● EXERCISE AIM
Among the lines below, some may contain the string "next". Say how many do, and give nothing besides the number.

Data entries
=== Begin Enclosure ===
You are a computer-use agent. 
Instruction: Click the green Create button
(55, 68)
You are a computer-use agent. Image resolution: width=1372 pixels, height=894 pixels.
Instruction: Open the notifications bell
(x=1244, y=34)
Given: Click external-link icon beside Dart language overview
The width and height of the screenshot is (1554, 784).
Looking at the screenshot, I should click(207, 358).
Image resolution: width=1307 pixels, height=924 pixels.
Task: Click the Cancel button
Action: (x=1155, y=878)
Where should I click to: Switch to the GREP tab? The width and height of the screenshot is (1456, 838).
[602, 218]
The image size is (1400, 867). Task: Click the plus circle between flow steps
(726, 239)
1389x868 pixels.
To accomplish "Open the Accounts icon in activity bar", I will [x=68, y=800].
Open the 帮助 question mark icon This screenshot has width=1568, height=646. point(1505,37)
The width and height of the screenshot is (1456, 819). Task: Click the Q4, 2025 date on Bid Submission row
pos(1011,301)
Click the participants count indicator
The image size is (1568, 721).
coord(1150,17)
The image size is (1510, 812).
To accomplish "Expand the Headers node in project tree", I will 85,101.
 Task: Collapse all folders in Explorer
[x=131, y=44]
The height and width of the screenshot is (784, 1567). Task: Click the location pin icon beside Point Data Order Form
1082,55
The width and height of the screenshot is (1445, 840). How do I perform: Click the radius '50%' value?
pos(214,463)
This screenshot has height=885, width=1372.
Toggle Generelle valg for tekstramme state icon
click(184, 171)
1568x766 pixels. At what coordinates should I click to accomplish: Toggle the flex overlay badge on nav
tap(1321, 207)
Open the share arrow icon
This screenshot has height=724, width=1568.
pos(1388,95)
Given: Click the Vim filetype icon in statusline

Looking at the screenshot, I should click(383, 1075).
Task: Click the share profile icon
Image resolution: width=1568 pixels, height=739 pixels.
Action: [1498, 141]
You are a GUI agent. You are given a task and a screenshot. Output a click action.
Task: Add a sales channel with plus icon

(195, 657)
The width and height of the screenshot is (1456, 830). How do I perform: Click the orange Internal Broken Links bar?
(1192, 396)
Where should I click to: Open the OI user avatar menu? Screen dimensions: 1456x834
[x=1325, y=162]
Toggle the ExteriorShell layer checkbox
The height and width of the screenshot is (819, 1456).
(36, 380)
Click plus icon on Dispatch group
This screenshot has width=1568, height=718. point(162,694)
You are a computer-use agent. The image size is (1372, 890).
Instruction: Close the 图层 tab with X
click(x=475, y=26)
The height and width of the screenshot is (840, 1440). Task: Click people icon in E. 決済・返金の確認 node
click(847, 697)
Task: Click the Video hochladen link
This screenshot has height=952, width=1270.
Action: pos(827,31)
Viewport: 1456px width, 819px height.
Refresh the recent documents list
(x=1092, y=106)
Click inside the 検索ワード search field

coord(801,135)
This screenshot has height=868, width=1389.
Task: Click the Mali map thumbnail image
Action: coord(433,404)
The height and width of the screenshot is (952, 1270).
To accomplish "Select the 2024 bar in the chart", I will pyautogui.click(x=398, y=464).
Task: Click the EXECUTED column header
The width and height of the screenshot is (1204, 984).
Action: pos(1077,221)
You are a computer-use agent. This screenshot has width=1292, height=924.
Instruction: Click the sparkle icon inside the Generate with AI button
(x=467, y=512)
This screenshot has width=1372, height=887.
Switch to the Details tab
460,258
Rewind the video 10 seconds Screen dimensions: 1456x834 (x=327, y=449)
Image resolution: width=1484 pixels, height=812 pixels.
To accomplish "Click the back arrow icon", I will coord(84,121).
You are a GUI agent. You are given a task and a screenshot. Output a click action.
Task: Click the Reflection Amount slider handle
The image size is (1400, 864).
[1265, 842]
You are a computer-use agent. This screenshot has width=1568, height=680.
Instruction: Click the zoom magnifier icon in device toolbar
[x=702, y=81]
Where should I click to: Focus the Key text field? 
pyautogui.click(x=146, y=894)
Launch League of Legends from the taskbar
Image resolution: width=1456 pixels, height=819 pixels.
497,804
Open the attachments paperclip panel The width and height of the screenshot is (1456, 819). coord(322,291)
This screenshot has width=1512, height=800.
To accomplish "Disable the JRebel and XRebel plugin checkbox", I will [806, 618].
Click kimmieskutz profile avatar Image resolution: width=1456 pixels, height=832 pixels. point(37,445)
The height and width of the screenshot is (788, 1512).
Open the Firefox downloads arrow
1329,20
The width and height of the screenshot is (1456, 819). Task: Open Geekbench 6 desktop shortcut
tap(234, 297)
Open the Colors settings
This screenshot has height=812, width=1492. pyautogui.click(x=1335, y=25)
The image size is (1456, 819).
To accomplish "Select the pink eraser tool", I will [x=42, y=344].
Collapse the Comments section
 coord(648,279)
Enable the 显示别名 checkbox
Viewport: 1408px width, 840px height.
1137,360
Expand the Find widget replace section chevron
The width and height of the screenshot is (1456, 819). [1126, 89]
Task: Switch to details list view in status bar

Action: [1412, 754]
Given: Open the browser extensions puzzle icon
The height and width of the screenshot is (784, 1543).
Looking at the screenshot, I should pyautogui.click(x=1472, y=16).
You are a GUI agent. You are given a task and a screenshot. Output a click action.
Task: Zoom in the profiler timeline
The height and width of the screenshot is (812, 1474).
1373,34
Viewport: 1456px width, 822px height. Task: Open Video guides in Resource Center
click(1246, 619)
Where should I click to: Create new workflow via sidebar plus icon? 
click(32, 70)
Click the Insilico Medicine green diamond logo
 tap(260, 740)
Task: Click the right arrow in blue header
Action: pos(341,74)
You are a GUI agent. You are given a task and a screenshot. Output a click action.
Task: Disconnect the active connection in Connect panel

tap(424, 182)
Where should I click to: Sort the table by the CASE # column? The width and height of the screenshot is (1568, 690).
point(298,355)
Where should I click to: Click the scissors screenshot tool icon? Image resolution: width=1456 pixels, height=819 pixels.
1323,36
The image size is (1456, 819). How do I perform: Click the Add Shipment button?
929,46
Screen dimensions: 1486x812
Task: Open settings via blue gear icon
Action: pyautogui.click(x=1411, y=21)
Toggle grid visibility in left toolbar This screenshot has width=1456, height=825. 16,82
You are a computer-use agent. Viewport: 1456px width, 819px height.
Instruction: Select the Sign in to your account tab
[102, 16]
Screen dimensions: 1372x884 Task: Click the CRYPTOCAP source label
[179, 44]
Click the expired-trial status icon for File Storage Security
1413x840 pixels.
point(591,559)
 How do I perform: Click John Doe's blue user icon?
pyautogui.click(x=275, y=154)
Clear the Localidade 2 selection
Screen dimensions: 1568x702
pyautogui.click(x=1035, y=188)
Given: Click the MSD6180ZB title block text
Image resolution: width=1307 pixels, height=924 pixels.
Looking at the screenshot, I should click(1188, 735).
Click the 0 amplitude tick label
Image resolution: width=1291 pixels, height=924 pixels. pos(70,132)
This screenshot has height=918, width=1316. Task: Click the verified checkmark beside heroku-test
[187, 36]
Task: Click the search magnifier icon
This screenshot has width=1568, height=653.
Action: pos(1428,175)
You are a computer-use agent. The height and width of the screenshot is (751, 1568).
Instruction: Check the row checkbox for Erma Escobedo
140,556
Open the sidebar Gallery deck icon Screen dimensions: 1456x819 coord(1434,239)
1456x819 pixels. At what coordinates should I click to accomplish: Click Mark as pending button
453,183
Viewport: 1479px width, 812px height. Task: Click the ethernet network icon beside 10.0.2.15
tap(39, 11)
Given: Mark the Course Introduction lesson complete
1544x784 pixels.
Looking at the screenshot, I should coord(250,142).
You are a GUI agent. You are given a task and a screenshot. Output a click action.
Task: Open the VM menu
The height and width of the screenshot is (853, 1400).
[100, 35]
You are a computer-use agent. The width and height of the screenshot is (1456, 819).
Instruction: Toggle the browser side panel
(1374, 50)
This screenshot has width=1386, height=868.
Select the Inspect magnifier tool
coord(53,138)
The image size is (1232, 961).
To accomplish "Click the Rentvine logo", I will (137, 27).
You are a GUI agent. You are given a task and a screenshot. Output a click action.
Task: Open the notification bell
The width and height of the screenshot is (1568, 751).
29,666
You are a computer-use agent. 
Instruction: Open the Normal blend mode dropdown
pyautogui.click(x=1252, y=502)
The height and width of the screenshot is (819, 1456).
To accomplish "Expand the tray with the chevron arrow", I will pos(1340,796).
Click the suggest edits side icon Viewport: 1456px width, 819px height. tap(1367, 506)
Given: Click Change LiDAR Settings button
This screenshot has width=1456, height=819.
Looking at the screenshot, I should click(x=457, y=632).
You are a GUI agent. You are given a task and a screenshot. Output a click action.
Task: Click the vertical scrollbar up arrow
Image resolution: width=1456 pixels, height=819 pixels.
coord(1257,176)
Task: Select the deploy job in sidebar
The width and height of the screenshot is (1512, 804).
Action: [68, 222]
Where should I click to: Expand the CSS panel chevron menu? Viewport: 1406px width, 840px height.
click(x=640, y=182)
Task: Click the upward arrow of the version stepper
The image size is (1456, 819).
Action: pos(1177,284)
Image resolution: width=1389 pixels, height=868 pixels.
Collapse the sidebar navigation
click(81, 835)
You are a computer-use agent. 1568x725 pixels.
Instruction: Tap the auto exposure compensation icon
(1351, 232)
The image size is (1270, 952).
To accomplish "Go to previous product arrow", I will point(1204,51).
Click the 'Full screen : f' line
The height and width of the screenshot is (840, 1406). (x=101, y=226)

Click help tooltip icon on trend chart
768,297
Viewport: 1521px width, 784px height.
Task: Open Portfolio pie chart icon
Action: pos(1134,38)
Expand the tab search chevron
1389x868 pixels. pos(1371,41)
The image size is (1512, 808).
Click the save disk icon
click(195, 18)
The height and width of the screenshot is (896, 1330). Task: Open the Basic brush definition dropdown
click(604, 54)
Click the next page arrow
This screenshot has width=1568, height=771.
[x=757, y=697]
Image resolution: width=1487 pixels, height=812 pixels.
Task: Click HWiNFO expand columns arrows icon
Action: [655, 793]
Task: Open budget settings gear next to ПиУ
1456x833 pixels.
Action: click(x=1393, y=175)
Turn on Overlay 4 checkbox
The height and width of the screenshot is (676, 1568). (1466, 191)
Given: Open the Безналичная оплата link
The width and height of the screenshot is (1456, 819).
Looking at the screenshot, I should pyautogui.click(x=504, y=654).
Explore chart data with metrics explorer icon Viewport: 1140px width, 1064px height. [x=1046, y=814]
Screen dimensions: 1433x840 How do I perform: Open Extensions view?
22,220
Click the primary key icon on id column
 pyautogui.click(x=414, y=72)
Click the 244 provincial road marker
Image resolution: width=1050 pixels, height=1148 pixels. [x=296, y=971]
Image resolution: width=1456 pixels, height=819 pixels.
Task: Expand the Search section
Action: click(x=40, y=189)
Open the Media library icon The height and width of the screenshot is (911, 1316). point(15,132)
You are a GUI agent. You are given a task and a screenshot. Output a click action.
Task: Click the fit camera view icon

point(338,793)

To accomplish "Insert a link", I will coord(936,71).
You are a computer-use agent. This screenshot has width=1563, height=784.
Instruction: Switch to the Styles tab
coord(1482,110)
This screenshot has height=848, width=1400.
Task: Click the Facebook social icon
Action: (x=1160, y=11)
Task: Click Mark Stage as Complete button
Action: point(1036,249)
=== End Enclosure ===
● EXERCISE RESPONSE
2